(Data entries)
######

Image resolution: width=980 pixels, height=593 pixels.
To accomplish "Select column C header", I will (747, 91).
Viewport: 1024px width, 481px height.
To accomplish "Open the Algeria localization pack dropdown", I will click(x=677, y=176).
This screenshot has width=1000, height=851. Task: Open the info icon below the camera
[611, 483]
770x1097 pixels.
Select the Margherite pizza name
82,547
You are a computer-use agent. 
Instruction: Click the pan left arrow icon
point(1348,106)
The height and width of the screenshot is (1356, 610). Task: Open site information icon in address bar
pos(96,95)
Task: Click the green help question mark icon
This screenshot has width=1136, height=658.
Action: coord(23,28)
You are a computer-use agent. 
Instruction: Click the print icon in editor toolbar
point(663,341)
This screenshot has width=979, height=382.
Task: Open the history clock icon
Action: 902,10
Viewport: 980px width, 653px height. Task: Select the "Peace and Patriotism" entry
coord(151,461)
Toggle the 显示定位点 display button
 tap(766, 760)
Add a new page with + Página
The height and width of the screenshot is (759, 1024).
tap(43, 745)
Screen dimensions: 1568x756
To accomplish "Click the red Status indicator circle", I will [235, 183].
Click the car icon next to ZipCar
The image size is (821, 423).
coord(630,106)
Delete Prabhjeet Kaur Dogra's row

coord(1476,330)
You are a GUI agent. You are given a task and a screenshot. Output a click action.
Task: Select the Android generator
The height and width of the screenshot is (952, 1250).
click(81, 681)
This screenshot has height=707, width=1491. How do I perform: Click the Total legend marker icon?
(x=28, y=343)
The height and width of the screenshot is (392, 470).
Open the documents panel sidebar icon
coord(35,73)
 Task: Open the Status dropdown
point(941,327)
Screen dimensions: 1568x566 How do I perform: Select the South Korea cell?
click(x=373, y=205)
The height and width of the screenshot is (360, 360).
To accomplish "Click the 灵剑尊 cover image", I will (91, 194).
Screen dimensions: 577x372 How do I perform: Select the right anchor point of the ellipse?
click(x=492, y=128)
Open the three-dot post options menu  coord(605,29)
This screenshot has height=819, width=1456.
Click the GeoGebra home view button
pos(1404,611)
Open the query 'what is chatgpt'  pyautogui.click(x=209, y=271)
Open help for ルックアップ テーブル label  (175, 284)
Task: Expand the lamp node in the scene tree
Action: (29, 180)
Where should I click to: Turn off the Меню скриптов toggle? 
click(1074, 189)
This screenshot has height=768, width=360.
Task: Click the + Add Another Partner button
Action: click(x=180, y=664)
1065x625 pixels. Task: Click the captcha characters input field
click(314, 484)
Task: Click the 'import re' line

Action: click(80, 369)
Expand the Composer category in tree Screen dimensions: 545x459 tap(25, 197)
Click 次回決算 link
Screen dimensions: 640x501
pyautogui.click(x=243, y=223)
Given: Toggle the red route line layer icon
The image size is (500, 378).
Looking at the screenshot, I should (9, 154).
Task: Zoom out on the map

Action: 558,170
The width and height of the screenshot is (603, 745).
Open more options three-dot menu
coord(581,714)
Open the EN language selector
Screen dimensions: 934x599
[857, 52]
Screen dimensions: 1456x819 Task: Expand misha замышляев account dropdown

######

| What you have to do |
Rewrite the data entries above, switching "Viewport" to "Display" wherever it appears and keeping everything else the same.

| Response to this exercise |
Image resolution: width=980 pixels, height=593 pixels.
To accomplish "Select column C header", I will (747, 91).
Display: 1024px width, 481px height.
To accomplish "Open the Algeria localization pack dropdown", I will click(x=677, y=176).
This screenshot has width=1000, height=851. Task: Open the info icon below the camera
[611, 483]
770x1097 pixels.
Select the Margherite pizza name
82,547
You are a computer-use agent. 
Instruction: Click the pan left arrow icon
point(1348,106)
The height and width of the screenshot is (1356, 610). Task: Open site information icon in address bar
pos(96,95)
Task: Click the green help question mark icon
This screenshot has width=1136, height=658.
Action: coord(23,28)
You are a computer-use agent. 
Instruction: Click the print icon in editor toolbar
point(663,341)
This screenshot has width=979, height=382.
Task: Open the history clock icon
Action: 902,10
Display: 980px width, 653px height. Task: Select the "Peace and Patriotism" entry
coord(151,461)
Toggle the 显示定位点 display button
 tap(766, 760)
Add a new page with + Página
The height and width of the screenshot is (759, 1024).
tap(43, 745)
Screen dimensions: 1568x756
To accomplish "Click the red Status indicator circle", I will [235, 183].
Click the car icon next to ZipCar
The image size is (821, 423).
coord(630,106)
Delete Prabhjeet Kaur Dogra's row

coord(1476,330)
You are a GUI agent. You are given a task and a screenshot. Output a click action.
Task: Select the Android generator
The height and width of the screenshot is (952, 1250).
click(81, 681)
This screenshot has height=707, width=1491. How do I perform: Click the Total legend marker icon?
(x=28, y=343)
The height and width of the screenshot is (392, 470).
Open the documents panel sidebar icon
coord(35,73)
 Task: Open the Status dropdown
point(941,327)
Screen dimensions: 1568x566 How do I perform: Select the South Korea cell?
click(x=373, y=205)
The height and width of the screenshot is (360, 360).
To accomplish "Click the 灵剑尊 cover image", I will (91, 194).
Screen dimensions: 577x372 How do I perform: Select the right anchor point of the ellipse?
click(x=492, y=128)
Open the three-dot post options menu  coord(605,29)
This screenshot has height=819, width=1456.
Click the GeoGebra home view button
pos(1404,611)
Open the query 'what is chatgpt'  pyautogui.click(x=209, y=271)
Open help for ルックアップ テーブル label  (175, 284)
Task: Expand the lamp node in the scene tree
Action: (29, 180)
Where should I click to: Turn off the Меню скриптов toggle? 
click(1074, 189)
This screenshot has height=768, width=360.
Task: Click the + Add Another Partner button
Action: click(x=180, y=664)
1065x625 pixels. Task: Click the captcha characters input field
click(314, 484)
Task: Click the 'import re' line

Action: click(80, 369)
Expand the Composer category in tree Screen dimensions: 545x459 tap(25, 197)
Click 次回決算 link
Screen dimensions: 640x501
pyautogui.click(x=243, y=223)
Given: Toggle the red route line layer icon
The image size is (500, 378).
Looking at the screenshot, I should (9, 154).
Task: Zoom out on the map

Action: 558,170
The width and height of the screenshot is (603, 745).
Open more options three-dot menu
coord(581,714)
Open the EN language selector
Screen dimensions: 934x599
[857, 52]
Screen dimensions: 1456x819 Task: Expand misha замышляев account dropdown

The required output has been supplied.